Heat 2 tablespoons of olive oil and 1 tablespoon of unsalted butter in a large skillet over medium heat.
Add the sliced onions to the skillet, season with a pinch of salt, and sauté for 15-20 minutes, stirring occasionally, until they are golden and caramelized. Reduce the heat if necessary to prevent burning.
While the onions are cooking, rinse the calf liver under cold water and pat dry with paper towels. Remove any membranes or connective tissue, and slice the liver into strips about 1 cm thick.
In a shallow dish, combine the all-purpose flour with salt and black pepper. Lightly dredge the liver slices in the flour mixture, shaking off any excess.
Transfer the caramelized onions to a plate and keep them warm. Wipe the skillet clean and return it to medium-high heat.
Add the remaining 1 tablespoon of olive oil and 1 tablespoon of butter to the skillet. Once hot, place the liver slices in the skillet in a single layer, ensuring not to overcrowd the pan. Cook for 1-2 minutes per side until browned but still tender inside.
Deglaze the skillet by pouring in the dry white wine and white wine vinegar. Stir to release any browned bits from the bottom of the pan.

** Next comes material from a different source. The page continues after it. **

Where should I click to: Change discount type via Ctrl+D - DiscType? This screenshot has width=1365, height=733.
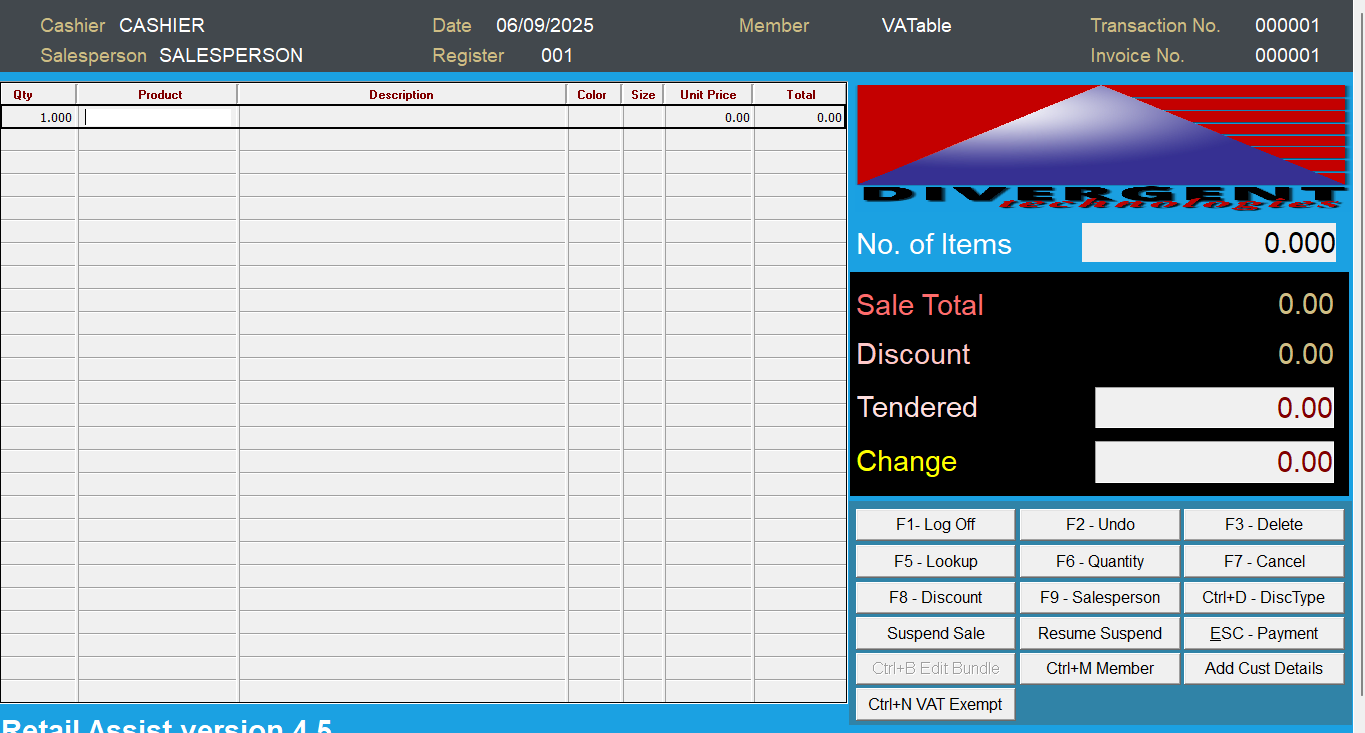pyautogui.click(x=1263, y=596)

Return the caramelized onions to the skillet with the liver. Toss together gently and cook for an additional 1-2 minutes to combine the flavors. Adjust seasoning with additional salt and pepper, if necessary.
Remove the skillet from the heat and transfer the liver and onions to a serving plate. Sprinkle with fresh parsley, if desired, and serve immediately with polenta, mashed potatoes, or crusty bread.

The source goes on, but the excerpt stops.